The Trump administration announced yesterday that it would restrict the import of certain products from the Xinjiang region of China due to forced labor and human rights concerns.
Acting Commissioner of U.S. Customs and Border Protection (CBP) Mark Morgan announced the issuance of Withhold Release Orders (WROs) to detain imports suspected of being made with forced labor from the following entities in the Xinjiang Uighur Autonomous Region (XUAR) of China:
- Xinjiang Junggar Cotton and Linen Co. and its subsidiaries – Cotton
- Hefei Bitland Information Technology Co. – Computer parts
- Yili Zhuowan Garment Manufacturing Co. – Apparel products
- Baoding LYSZD Trade and Business Co. – Apparel products
- Lop County No. 4 Vocational Skills Education and Training Center – All products
- Lop County Hair Product Industrial Park – Hair products
This action is the latest in the administration’s effort to combat forced labor and other human rights violations in the Xinjiang region, home to China’s Muslim Uyghur community. In July, the administration listed the Xinjiang Production and Construction Corps (XPCC) as a specially designated national (SDN) under U.S. sanctions laws enforced by the Office of Foreign Asset Controls (OFAC) by the Treasury Department; this bars all transactions that benefit the XPCC or its subsidiaries and affiliates with a 50-percent-or-greater controlling share by XPCC. The Commerce Department has also placed companies connected to the Xinjiang region on its Entity List subject to technology export controls.

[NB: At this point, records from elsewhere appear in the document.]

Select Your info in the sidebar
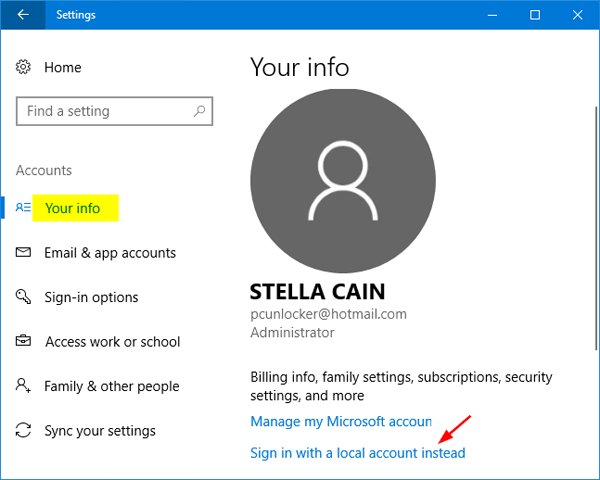This screenshot has width=600, height=480. click(x=73, y=208)
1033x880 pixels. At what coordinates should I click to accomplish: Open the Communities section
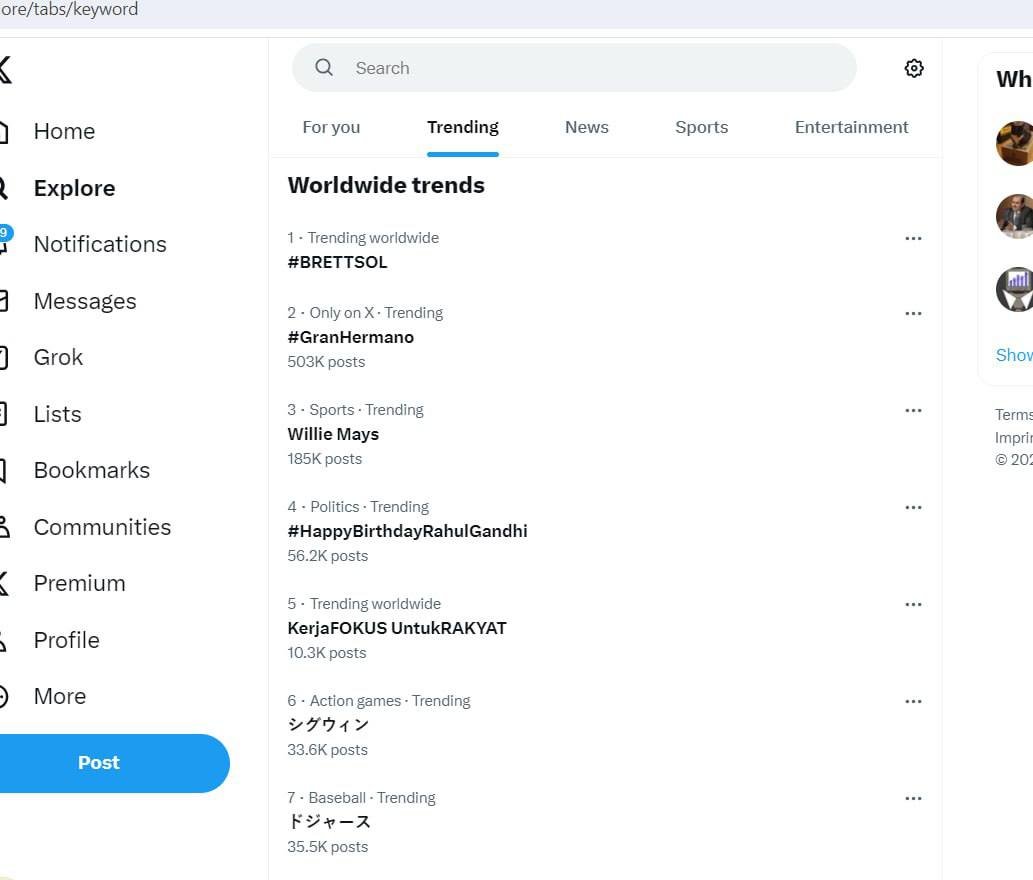[102, 527]
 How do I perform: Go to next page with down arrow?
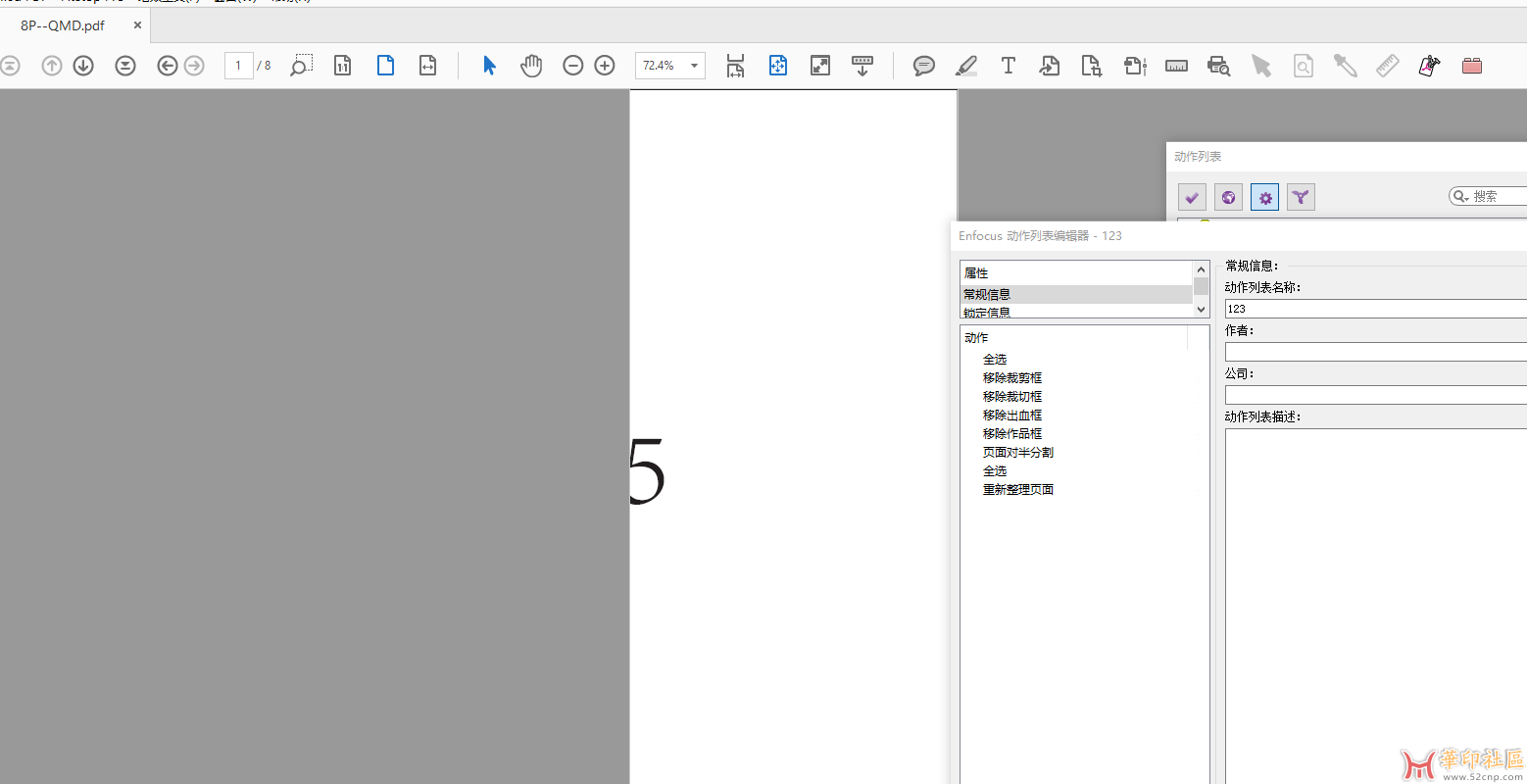83,66
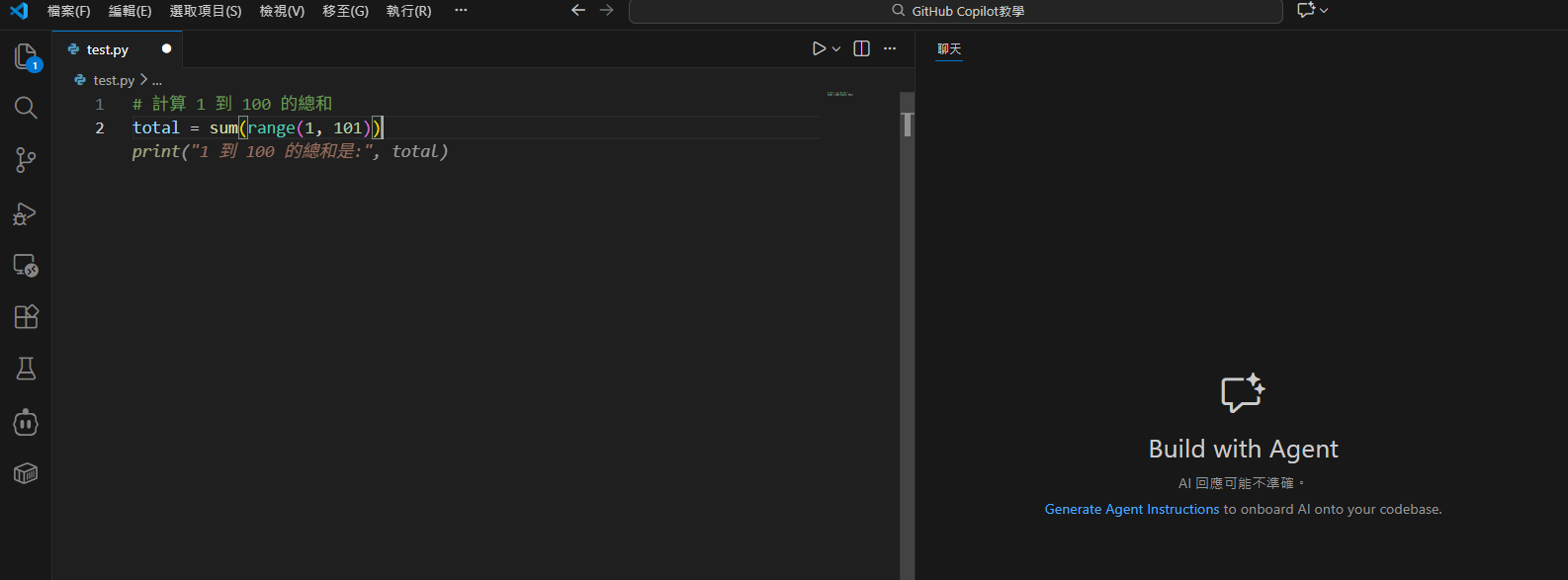
Task: Toggle split editor layout
Action: point(861,48)
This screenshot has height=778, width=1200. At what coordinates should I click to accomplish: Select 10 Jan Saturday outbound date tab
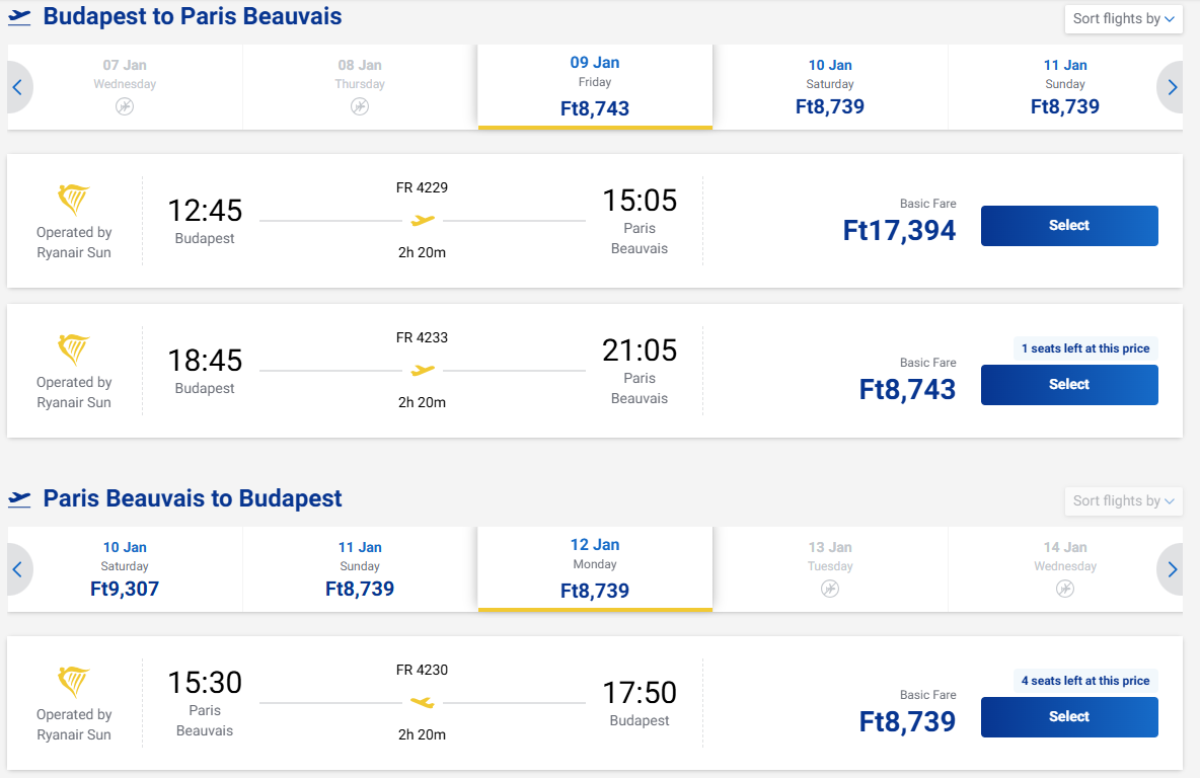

The Trump administration is considering additional actions addressing forced labor in Xinjiang, including a broader ban on products from the region.
U.S. importers should be aware that importing goods with connections to the XUAR represents a significant risk. On July 1, the secretaries of the Departments of Homeland Security, Commerce, Treasury and State issued a warning to U.S. businesses against commercial activity in the XUAR, citing potential civil and criminal liability under U.S. law and indicated that normal due diligence was not effective in the XUAR.
To learn more about this important issue and the impact on outdoor companies, please join us for a webinar “Xinjiang and Forced Labor: Sourcing Risks from China and Beyond” on Tuesday, Sept. 29, at 3 p.m. (EDT).
This webinar will provide background on the situation in the Xianjiang region and the potential impact on imports from China and third countries. It will provide an overview of the existing WROs, OFAC sanctions and Entity List designations; the additional potential sanctions; and the practical steps importers can take to identify and mitigate their risk going forward.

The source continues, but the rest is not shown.